Non-violence works when you are dealing with people who give a fuck what you think.  When you’re a bunch of dirt-poor peasants whose only value is the land you’re living on, you have no leverage.  None.  There is nothing you can do that outweighs the money that is to be made by moving you out of the way, and if moving you means getting you dead, that works too.

This lesson, of the sharp limits of non-violence, is one the world’s effete leftists are going to have learn, and learn the hard way.  At the very least you have to be willing to make life unpleasant for your enemies, to get in their face, to shut down their hotels, their factories, their airports, their refineries, their businesses.  That is at the least.  Modern elites are selected for their ability to do make decisions based on cost-benefit analysis, taking into account only money, the possibility of harm to self or the immediate family, and the possibility of going to jail (minimal).  Everything else is irrelevant to their decision making calculus.  If the cost of moving you aside, to them, not to you, or to the environment, or society, or to the children, or to God, is less than the benefit of doing so, for them, they will do so. End of story.  Morals and ethics do not come into it.  Period.  The communications industry runs on minerals out of the Congo, which is a region ruled by mass systemic rape.

There used to be some in-groups.  That is to say, if you were American or European, you could expect to not be treated like a black African.  You could expect that the benefits of hegemony would be spread around.  And as Asian nations joined the club, their governments took care of them too.  If you didn’t have a government capable of or interested in looking out for you, well, too bad (see South America, post-war decline).

Those in-groups are fading.  In the Western world they are gone or going in major nations.  American elites do not think they need share anything with Americans.  The Brits are heading down this road.  The French still will share with whites, but dark immigrants can suck on it.  Harsh austerity is being pushed on Spanish, Portuguese, Irish and so on, and their own elites are have their hand on the pointy end of the stick, driving it into their citizens throats.  “Cough it up,” they scream, “we know you have more blood to give!

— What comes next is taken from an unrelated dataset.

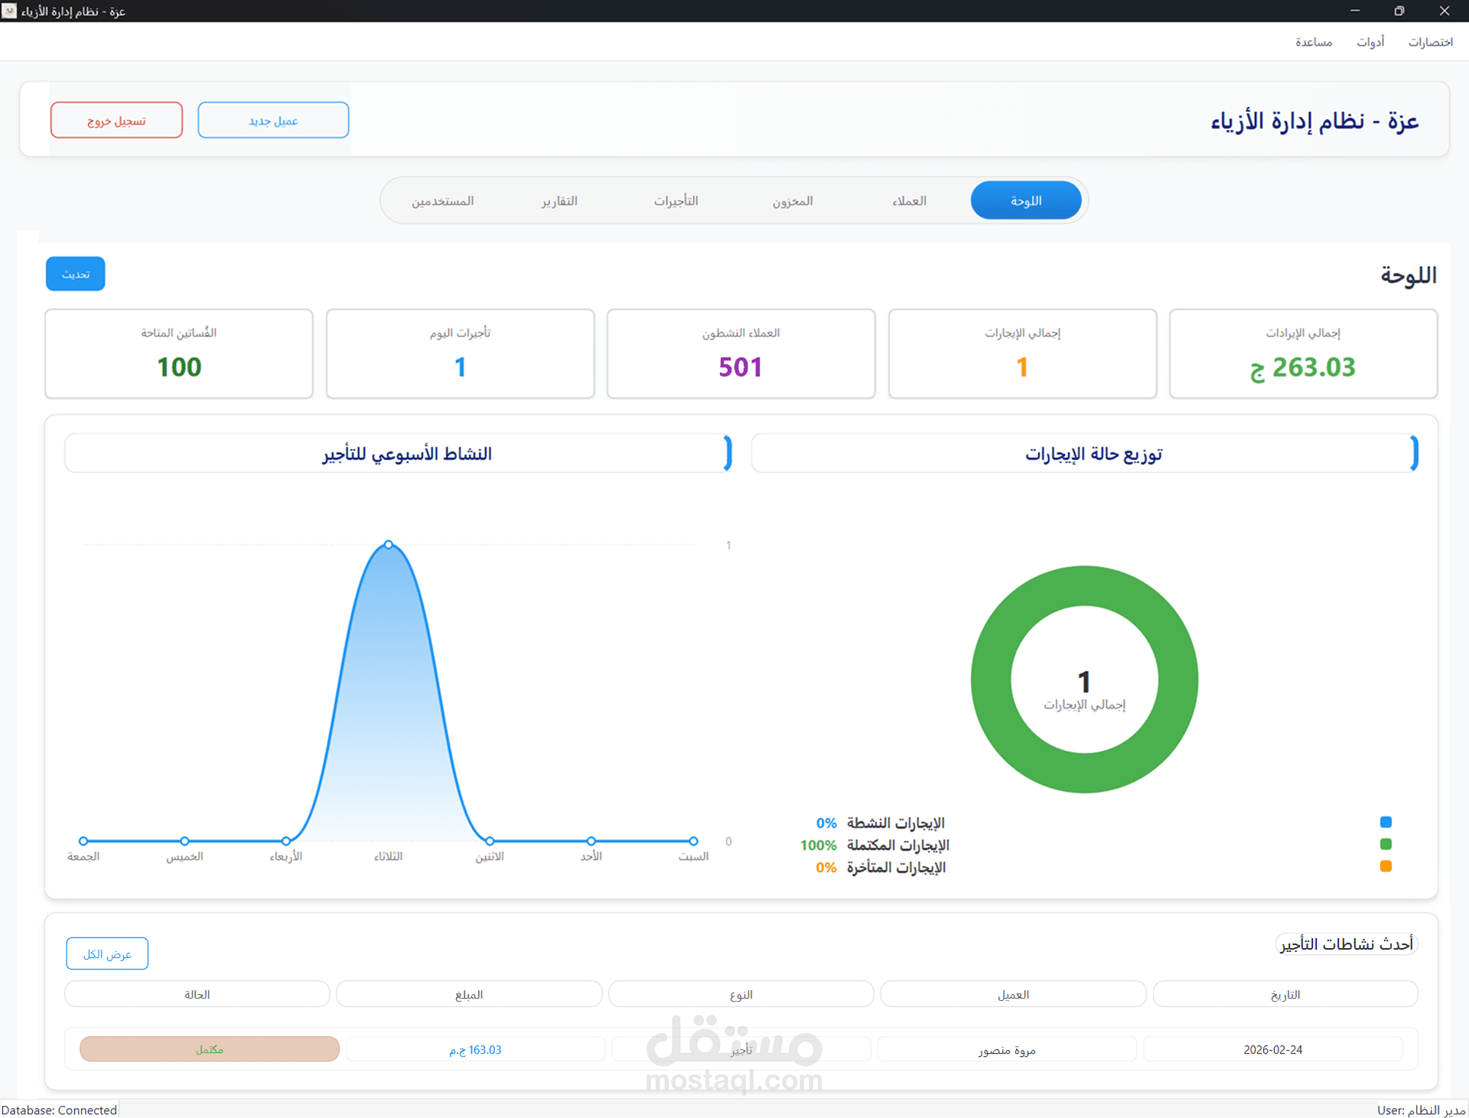Screen dimensions: 1469x1118
Task: Click the green completed rentals legend swatch
Action: [x=1386, y=844]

More!  More!  MORE!”

This is the modern world, where in nation after nation the elites have become unmoored from any concern, not for general humanity, neither they nor the populations they rule have ever had that, but even for concern for their own populations.  The disease is not at the same stage everywhere, the Chinese still care for the Han, the Indians take care of non-aborigines, but the in-groups are shrinking, and what is shared with them, what they are seen as deserving, is being reduced, step by step.  I remember when I was in England, being told by a friendly ex-Pol that of course austerity was no big deal, and those multi-generation welfare bums had it coming, as if welfare had anything to do with the financial crisis, and if the amount of money which could be saved by screwing the poor would be enough to make a difference.

As Thucydides said, “the strong do what they will and the weak suffer what they must.”  I don’t think he approved of that maxim the way that Moss appears to.

Instead men like Stephen Moss are there to justify the abuse of the weak by the strong, to denigrate the right of people who are having everything taken from them to fight back, to spew their bullshit about how violence is only justified when it’s the state bombing someone, but never in fighting back against an unjust state.  The world has many Stephen Moss’s, the world will have many more, and the world has always had Stephen Moss’s, the moral apologists of corrupt systems, the men who wring their hands and tell the powerless they should stay powerless, that they should never fight their enemies with the same violence their enemies use against them.